State economist says recession should bottom out in 2019

Alaska Economic Trends Courtesy graphic
Alaska Economic Trends Courtesy graphic

Alaska’s recession is dragging on through its third year although job losses in some high-wage occupations like oil and gas and construction have levelled off or even ticked up slightly, a state labor economist said last week.

The overall economy is still shrinking, however, at least in terms of wage and salary employment, according to Neal Fried, economist with the state Department of Labor and Workforce Development. But job losses are slowing and the recession should bottom out in 2019 and begin growing slowly, Fried said Nov. 14 in a briefing to the Resource Development Council’s annual conference in Anchorage.

However, it will likely take several years for the state’s economy to regain what was lost after oil prices plunged in 2015, sparking the downturn.

In 2016, the first year of recession, 5,000 jobs were lost; in the following year, 2017, there were 4,000 jobs shed. The estimate for 2018 is a further loss of 2,000 workers so far that appears to be happening, Fried said.

“This is the third recession in Alaska’s history, but it is not the worst. That would have been the 1980s recession,” Fried said, when a sharp contraction in state construction spending in 1986, caused by a plunge in oil revenue, caused large layoffs of workers and losses in real estate values, mainly in Southcentral Alaska.

The current recession was similarly triggered by a plunge in oil prices and revenues but it is milder than the one in the 1980s. While oil companies and state government have cut spending and laid off workers the reductions, at least in the state budget, were cushioned by withdrawals of funds from state savings accounts that didn’t exist in the 1980s.

Much of the most recent job losses have been in retail, Fried told the RDC, but much of that is driven by forces that have nothing to do with the recession and are related to corporate decisions, such as nation-wide store closures including in Alaska, and in the effects of e-commerce on retail, which is happening nationally to the industry, Fried said.

Some types of retail are still doing well, or at least are stable, including eating and drinking establishments. While some of that is caused by a good 2018 tourist season part of it is driven by Alaskan consumers, an indication that there is still disposable income in the economy.

Tourism will continue to do well as long as the national economy thrives, encouraging people to take vacations in Alaska.
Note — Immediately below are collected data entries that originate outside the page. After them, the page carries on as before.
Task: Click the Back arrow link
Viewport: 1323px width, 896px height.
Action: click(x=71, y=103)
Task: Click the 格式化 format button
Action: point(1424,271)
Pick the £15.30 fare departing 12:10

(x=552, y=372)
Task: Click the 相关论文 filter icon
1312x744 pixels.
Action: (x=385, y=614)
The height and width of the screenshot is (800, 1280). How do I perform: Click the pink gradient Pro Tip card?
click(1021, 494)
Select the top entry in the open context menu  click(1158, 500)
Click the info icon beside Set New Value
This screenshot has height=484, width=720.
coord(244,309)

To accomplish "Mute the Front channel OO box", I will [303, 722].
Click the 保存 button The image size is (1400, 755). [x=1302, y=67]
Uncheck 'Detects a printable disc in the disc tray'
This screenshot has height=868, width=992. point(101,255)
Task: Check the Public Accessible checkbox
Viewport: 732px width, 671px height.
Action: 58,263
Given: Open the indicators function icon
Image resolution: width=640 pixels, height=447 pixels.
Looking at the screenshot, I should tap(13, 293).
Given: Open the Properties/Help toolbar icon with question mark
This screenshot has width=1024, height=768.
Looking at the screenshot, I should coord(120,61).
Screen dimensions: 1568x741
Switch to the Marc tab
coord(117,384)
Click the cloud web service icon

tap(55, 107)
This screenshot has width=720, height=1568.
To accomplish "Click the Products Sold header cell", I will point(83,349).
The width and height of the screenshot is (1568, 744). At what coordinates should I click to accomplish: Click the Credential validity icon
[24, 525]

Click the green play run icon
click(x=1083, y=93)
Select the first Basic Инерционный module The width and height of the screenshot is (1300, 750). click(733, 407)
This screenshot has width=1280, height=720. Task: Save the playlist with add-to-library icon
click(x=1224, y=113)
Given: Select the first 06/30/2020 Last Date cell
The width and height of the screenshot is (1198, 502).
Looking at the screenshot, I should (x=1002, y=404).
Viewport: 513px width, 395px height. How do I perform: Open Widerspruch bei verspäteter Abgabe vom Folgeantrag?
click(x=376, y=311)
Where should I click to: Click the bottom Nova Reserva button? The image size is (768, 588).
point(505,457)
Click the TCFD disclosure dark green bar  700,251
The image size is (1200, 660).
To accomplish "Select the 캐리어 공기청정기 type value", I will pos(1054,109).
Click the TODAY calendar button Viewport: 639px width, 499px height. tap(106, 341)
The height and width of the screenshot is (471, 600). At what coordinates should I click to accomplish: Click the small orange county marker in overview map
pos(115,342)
Things are now looking up for the oil and gas industry, too, with new discoveries on the North Slope and new projects being built. The outlook is for enough new work on the slope this winter to at least sustain the current industry workforce and for possible increases as new discoveries are developed over several years.

ConocoPhillips, a major slope producing company, has made a string of new oil finds on the west-central North Slope and in the National Petroleum Reserve-Alaska, and production recently began at one of these.

Hillcorp Energy, which operates several small fields on the slope, is in the final stages of development at a new project in the Milne Point field, which is adjacent to Prudhoe Bay, with plans to begin production there in January.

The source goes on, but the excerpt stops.